GOAL OF THE EXERCISE:
The lines needed are those below that contain the word "navigation"; copy each one.

Stored data entries:
>>>>

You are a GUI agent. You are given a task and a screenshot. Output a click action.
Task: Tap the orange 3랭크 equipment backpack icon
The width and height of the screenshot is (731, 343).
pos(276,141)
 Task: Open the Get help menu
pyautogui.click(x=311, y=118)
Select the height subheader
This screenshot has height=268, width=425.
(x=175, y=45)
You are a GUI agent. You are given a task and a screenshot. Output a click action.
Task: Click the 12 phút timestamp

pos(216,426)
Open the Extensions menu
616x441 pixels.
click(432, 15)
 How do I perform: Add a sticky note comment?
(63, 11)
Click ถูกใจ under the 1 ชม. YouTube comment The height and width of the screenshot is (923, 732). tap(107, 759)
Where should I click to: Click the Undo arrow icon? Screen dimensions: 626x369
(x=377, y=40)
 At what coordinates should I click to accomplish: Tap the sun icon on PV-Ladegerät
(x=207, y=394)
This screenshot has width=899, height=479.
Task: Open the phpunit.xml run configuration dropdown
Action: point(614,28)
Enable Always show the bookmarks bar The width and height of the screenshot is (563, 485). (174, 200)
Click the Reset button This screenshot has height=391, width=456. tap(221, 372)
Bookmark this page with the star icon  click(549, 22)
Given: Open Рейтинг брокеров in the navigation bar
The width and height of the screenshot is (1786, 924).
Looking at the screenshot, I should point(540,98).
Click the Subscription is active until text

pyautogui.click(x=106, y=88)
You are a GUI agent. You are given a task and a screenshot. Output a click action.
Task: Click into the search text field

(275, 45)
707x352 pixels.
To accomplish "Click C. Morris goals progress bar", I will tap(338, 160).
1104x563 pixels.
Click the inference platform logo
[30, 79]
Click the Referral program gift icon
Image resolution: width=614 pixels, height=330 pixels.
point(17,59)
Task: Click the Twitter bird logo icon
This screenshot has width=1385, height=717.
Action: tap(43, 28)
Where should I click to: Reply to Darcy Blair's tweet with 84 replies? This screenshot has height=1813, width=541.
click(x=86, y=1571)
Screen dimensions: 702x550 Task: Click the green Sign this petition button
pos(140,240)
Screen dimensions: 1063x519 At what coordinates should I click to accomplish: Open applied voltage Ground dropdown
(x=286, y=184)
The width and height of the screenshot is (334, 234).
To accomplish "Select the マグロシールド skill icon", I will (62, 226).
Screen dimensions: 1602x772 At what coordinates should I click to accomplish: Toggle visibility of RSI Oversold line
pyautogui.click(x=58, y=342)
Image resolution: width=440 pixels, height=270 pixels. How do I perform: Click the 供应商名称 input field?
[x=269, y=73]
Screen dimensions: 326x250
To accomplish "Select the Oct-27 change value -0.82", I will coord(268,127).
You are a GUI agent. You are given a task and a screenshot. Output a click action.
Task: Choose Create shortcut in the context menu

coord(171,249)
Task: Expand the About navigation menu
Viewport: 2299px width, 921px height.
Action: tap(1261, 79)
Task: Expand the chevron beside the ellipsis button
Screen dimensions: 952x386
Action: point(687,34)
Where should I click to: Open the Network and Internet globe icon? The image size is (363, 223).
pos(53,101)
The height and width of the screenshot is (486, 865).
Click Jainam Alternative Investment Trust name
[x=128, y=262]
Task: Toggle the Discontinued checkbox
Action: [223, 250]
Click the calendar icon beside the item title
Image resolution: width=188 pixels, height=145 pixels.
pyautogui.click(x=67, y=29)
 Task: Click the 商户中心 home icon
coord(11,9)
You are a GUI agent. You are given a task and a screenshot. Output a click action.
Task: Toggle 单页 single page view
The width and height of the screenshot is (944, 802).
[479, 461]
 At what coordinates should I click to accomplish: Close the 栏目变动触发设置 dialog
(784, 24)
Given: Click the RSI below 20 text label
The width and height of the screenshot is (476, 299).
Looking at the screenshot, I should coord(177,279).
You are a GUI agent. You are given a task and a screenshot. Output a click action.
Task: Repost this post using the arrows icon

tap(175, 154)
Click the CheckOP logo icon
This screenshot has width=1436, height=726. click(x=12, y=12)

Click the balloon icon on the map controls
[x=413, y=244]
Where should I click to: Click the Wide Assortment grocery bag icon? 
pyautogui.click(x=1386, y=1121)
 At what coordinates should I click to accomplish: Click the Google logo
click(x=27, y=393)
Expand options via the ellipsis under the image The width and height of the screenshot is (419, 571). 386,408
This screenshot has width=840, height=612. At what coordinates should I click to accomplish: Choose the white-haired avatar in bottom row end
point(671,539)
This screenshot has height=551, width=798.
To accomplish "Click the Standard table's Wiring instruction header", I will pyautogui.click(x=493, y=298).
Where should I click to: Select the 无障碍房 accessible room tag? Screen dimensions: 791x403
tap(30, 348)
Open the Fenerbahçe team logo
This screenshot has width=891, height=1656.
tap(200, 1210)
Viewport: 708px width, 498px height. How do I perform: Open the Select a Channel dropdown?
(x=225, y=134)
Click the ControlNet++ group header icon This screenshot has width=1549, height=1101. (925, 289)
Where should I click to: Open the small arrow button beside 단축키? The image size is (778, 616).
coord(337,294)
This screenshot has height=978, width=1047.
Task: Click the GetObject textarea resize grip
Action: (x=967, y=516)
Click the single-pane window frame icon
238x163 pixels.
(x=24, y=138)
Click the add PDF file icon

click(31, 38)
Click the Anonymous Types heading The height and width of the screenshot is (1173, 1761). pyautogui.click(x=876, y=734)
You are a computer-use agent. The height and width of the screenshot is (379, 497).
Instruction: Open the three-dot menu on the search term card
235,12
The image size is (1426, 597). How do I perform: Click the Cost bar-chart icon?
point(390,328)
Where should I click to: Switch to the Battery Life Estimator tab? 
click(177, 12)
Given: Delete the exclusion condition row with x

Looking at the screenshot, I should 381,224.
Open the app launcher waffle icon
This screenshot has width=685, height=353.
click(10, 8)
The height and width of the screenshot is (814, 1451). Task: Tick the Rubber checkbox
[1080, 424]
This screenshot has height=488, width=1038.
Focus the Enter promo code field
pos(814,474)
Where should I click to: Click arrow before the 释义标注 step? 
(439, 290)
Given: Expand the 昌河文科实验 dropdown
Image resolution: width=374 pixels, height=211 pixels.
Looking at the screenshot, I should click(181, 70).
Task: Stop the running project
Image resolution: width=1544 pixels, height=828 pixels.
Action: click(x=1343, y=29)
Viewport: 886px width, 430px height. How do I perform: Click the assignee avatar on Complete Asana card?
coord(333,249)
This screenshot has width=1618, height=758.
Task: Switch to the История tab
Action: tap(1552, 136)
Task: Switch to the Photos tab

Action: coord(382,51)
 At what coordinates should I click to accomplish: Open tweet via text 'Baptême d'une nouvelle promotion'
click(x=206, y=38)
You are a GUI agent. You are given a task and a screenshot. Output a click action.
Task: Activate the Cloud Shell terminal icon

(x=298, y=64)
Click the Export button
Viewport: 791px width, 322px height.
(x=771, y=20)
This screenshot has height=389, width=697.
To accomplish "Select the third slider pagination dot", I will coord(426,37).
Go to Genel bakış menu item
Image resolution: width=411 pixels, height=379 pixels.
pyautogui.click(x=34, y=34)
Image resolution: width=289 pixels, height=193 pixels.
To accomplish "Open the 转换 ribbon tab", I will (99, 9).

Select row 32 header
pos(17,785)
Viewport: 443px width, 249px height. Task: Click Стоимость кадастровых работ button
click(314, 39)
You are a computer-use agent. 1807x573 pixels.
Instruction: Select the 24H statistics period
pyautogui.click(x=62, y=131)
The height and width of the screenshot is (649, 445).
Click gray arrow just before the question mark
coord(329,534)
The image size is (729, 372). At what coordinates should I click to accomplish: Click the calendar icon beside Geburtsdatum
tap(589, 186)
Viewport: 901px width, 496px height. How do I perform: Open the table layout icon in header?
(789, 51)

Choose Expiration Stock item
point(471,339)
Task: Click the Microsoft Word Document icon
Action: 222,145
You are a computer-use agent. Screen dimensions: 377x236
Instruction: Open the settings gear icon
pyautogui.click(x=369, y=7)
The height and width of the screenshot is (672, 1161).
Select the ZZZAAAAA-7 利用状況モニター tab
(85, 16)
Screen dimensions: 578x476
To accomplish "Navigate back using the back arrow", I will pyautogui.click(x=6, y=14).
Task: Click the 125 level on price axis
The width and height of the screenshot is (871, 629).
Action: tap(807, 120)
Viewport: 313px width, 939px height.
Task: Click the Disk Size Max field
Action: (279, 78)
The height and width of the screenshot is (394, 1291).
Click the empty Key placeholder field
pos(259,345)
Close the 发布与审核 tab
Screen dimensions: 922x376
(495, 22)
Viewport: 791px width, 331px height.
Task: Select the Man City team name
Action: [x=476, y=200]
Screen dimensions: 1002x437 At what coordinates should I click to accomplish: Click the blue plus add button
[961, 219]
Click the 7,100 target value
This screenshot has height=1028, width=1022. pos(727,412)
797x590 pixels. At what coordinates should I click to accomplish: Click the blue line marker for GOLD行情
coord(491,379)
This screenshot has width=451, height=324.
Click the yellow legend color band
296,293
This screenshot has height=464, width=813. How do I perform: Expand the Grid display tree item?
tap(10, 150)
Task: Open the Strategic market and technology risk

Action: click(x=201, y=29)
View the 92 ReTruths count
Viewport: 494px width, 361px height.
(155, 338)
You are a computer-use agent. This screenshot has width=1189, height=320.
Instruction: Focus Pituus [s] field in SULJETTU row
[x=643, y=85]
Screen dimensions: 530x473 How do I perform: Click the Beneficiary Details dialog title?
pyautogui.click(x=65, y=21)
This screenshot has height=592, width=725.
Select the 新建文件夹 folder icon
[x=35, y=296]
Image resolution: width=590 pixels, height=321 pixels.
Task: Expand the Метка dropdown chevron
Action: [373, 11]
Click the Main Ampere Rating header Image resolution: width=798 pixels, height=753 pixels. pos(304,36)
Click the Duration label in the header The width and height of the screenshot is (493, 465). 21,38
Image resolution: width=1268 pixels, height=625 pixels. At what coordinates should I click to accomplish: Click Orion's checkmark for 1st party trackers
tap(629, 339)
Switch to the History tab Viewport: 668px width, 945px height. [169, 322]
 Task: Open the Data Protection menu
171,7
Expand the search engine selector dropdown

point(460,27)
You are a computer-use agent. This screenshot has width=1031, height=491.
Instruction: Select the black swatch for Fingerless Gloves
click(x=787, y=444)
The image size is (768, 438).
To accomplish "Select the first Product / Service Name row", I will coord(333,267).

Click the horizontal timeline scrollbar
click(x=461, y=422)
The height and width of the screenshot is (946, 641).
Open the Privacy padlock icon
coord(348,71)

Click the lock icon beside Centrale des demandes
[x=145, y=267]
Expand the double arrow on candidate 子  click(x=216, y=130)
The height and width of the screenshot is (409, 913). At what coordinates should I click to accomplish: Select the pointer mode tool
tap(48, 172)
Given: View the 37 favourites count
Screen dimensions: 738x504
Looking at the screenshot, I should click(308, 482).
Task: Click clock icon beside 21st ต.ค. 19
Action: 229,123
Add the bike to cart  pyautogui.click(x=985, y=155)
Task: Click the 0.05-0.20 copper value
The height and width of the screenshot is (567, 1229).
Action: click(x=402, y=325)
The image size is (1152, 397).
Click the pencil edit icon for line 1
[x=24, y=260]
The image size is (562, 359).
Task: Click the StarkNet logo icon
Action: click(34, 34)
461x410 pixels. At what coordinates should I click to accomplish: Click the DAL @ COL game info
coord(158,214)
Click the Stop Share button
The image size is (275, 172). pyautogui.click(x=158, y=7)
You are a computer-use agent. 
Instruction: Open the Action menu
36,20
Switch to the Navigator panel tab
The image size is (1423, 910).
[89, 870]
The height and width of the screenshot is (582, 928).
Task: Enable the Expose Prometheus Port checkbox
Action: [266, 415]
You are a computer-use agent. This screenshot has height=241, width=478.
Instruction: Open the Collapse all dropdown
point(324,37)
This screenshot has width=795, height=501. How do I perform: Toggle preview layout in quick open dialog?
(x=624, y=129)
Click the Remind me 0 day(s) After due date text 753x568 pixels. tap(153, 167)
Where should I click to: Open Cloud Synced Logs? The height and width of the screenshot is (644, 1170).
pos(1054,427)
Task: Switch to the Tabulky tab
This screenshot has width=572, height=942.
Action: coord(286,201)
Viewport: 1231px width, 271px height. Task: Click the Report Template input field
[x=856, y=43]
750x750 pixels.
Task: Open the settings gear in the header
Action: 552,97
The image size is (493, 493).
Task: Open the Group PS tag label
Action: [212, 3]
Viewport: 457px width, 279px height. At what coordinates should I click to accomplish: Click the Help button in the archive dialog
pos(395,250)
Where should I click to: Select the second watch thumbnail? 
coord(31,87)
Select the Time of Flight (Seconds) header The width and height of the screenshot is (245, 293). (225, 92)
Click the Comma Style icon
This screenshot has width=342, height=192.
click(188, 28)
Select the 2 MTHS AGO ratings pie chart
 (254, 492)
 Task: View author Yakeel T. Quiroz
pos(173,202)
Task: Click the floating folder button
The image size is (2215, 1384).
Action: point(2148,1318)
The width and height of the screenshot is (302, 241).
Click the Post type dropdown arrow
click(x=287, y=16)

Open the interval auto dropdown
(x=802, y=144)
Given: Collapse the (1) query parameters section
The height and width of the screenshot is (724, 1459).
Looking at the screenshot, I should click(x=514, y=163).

<<<<

RESPONSE FOR THIS EXERCISE:
Given: Open Рейтинг брокеров in the navigation bar
Task: Expand the About navigation menu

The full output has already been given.